▶ _Source excerpt_
[BEGIN]

DATES: Effective Date: June 6, 2005.
FOR FURTHER INFORMATION CONTACT: Doris Jamieson, Southeast Marketing
Field Office, Marketing Order Administration Branch, Fruit and
Vegetable Programs, AMS, USDA, 799 Overlook Drive, Suite A, Winter
Haven, Florida 33884-1671; Telephone: (863) 324-3375, Fax: (863) 325-
8793; or George Kelhart, Technical Advisor, Marketing Order
Administration Branch, Fruit and Vegetable Programs, AMS, USDA, 1400
Independence Avenue SE., STOP 0237, Washington, DC 20250-0237;
Telephone: (202) 720-2491, Fax: (202) 720-8938.
Small businesses may request information on complying with this
regulation by contacting Jay Guerber, Marketing Order Administration
Branch, Fruit and Vegetable Programs, AMS, USDA, 1400 Independence
Avenue SW., STOP 0237, Washington, DC 20250-0237; Telephone: (202) 720-
2491, Fax: (202) 720-8938, or E-mail: Jay.Guerber@usda.gov.
SUPPLEMENTARY INFORMATION: This rule is issued under Marketing
Agreement No. 84 and Marketing Order No. 905, both as amended (7 CFR
part 905), regulating the handling of oranges, grapefruit, tangerines,
and tangelos grown in Florida, hereinafter referred to as the
``order.'' The order is effective under the Agricultural Marketing
Agreement Act of 1937, as amended (7 U.S.C. 601-674), hereinafter
referred to as the ``Act.''
USDA is issuing this rule in conformance with Executive Order
12866.
This rule has been reviewed under Executive Order 12988, Civil
Justice Reform. This rule is not intended to have retroactive effect.
This rule will not preempt any State or local laws, regulations, or
policies, unless they present an irreconcilable conflict with this
rule.
The Act provides that administrative proceedings must be exhausted
before parties may file suit in court. Under section 608c(15)(A) of the
Act, any handler subject to an order may file with USDA a petition
stating that the order, any provision of the order, or any obligation
imposed in connection with the order is not in accordance with law and
request a modification of the order or to be exempted therefrom. A
handler is afforded the opportunity for a hearing on the petition.
After the hearing USDA would rule on the petition. The Act provides
that the district court of the United States in any district in which
the handler is an inhabitant, or has his or her principal place of
business, has jurisdiction to review USDA's ruling on the petition,
provided an action is filed not later than 20 days after the date of
the entry of the ruling.
This rule continues in effect the action that reduced the minimum
maturity requirement for soluble solids (sugars) of fresh grapefruit
from 8.0 percent to 7.5 percent until July 31, 2005. This action makes
additional quantities of grapefruit available for the fresh market and
will help reduce the losses sustained by the grapefruit industry during
the recent hurricanes in Florida. This action was unanimously
recommended by the Committee at its meeting on November 16, 2004.
Section 905.52 of the order provides authority for establishment of
grade and size requirements for Florida citrus. One element of grade is
maturity. Section 905.306 of the order specifies, in part, the minimum
maturity requirements for grapefruit. Prior to this change, the minimum
maturity requirements for Florida grapefruit were 8.0 percent soluble
solids (sugars) and 7.5 to 1 solids to acid ratio with a sliding scale
minimum ratio of 7.2 to 1.
This rule reduces the minimum maturity requirement for soluble
solids (sugars) from 8.0 percent to 7.5 percent soluble solids for the
remainder of the 2004-05 season which ends July 31, 2005. On August 1,
2005, the requirement returns to 8.0 percent soluble solids. The 7.5 to
1 solids to acid ratio with a sliding scale minimum of 7.2 to 1 remains
unchanged by this action.

[END]

▶ _Written tasks_
**a)** According to the Florida grapefruit rule excerpt, on what date does the minimum soluble solids requirement go back to 8.0 percent?
**b)** Pick up the Florida grapefruit rule excerpt right after its final sentence and keep writing.

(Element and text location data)
[BEGIN]

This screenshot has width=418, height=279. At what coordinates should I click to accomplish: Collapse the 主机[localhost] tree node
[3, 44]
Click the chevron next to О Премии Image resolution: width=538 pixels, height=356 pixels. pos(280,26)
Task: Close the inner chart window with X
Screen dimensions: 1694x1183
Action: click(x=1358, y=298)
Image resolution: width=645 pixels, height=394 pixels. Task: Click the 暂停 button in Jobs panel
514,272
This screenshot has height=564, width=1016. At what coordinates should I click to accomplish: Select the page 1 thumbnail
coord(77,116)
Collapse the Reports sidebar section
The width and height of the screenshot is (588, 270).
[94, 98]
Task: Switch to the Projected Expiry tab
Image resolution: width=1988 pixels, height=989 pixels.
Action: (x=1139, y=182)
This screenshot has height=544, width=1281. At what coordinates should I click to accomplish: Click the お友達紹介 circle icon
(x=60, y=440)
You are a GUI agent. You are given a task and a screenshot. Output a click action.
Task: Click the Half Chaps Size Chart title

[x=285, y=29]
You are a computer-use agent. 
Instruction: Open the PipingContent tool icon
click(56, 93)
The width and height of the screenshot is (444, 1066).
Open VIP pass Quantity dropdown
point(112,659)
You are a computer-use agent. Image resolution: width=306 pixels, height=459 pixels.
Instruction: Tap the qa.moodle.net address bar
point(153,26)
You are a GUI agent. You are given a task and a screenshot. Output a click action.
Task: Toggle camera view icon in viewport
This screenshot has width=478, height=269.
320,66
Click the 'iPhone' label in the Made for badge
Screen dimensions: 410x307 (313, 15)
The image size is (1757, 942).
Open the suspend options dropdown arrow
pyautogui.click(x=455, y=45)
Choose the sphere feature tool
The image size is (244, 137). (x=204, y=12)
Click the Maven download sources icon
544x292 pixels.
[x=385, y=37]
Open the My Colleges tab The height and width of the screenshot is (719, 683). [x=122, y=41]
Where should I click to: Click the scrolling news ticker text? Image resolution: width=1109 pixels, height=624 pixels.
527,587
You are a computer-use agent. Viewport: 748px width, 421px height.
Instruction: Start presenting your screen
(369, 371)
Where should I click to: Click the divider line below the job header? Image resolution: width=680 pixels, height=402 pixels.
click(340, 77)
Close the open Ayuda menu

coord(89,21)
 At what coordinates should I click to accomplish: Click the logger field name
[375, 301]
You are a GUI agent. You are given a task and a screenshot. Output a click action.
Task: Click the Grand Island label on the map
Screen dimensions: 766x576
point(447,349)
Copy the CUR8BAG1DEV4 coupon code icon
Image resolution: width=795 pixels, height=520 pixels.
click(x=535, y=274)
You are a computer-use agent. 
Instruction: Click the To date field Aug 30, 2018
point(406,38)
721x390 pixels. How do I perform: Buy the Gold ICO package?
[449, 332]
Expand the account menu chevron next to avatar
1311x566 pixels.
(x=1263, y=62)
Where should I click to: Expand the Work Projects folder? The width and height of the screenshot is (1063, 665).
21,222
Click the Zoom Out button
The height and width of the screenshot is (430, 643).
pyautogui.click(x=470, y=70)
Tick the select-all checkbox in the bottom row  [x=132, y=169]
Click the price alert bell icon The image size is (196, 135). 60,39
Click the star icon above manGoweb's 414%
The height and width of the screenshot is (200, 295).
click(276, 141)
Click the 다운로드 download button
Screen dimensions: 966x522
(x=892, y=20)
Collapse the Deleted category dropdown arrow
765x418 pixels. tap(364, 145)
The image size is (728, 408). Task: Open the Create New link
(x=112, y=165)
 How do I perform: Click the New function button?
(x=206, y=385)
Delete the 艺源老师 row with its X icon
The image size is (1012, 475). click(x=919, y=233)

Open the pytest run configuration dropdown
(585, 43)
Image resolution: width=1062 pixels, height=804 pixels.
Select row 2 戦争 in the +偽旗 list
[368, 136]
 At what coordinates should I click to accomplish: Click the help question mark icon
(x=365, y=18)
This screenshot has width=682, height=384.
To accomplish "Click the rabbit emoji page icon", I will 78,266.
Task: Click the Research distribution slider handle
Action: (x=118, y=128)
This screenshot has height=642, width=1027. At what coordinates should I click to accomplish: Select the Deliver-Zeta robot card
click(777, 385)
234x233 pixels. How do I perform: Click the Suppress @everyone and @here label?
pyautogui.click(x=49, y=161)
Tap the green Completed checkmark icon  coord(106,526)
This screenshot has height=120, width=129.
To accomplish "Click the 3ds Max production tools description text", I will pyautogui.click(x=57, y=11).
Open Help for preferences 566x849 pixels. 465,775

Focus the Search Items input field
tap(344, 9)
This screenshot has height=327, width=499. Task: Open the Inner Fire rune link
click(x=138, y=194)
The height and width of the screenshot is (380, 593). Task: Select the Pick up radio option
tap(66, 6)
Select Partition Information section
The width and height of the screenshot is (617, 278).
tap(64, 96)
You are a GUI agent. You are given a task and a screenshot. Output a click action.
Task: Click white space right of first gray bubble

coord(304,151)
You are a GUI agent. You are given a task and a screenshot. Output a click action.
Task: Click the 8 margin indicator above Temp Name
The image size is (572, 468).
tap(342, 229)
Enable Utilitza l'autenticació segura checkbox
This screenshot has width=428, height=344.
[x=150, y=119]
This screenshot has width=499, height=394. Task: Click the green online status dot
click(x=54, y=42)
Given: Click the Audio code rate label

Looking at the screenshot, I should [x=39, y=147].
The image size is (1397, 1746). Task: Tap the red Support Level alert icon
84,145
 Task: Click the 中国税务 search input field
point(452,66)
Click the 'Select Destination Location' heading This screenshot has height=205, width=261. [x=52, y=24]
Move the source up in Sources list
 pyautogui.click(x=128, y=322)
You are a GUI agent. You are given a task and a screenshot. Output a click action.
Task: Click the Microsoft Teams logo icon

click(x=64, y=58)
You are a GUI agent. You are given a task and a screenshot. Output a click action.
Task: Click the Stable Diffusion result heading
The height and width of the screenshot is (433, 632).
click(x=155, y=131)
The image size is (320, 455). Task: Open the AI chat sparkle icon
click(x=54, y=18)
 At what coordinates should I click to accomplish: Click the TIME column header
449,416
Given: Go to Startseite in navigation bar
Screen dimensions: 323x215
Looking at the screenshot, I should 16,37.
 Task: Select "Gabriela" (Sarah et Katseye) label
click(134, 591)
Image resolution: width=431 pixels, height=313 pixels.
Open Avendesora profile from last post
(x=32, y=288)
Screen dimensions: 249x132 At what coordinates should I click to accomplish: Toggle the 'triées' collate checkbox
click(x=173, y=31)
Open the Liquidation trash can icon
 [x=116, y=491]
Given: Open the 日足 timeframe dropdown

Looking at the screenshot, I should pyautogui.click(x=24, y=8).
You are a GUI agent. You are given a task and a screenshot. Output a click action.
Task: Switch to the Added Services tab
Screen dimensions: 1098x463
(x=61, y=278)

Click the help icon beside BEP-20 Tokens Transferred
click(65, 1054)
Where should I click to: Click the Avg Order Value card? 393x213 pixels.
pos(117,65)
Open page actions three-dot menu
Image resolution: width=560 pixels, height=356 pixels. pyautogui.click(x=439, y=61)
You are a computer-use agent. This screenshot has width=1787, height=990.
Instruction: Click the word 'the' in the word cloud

[END]

▶ _Results in order_
**a)** August 1, 2005.

**b)**
During the months of August and September, the major grapefruit
growing regions in Florida suffered significant damage and fruit loss
from multiple hurricanes. The strong winds from the storms blew
substantial volumes of the setting fruit off the trees. The impact of
the storms also produced a much higher than normal fruit drop. The
extent of the loss is evident in the official USDA crop estimate for
this season which reflects a 69 percent decrease from last year's
estimate.
In inspecting groves following the storms, growers found that the
younger trees retained their fruit better compared to trees in
established groves. However, based on Committee discussion, the fruit
from younger trees has more difficulty meeting the current maturity
requirement. To address the situation, the Committee considered how the
maturity requirements might be adjusted so that more fruit from the
younger trees would be available for the fresh market.
The Committee considered several options to address this issue
including a one-point reduction in the soluble solids and a reduction
in the minimum ratio. Several members were concerned about reducing
requirements too much and believed that reducing maturity requirements
by a full point would impact the quality of the fruit. It was also
stated that the industry should not pack inferior fruit just because
there is a shortage of volume. The Committee agreed that the current
maturity standards have been well received by the market. However,
Committee members also recognized that the special circumstances
surrounding this season were unprecedented in the history of the
grapefruit industry, and based on that, if it was possible, some
allowances should be made to assist growers and provide some additional
volume to the market.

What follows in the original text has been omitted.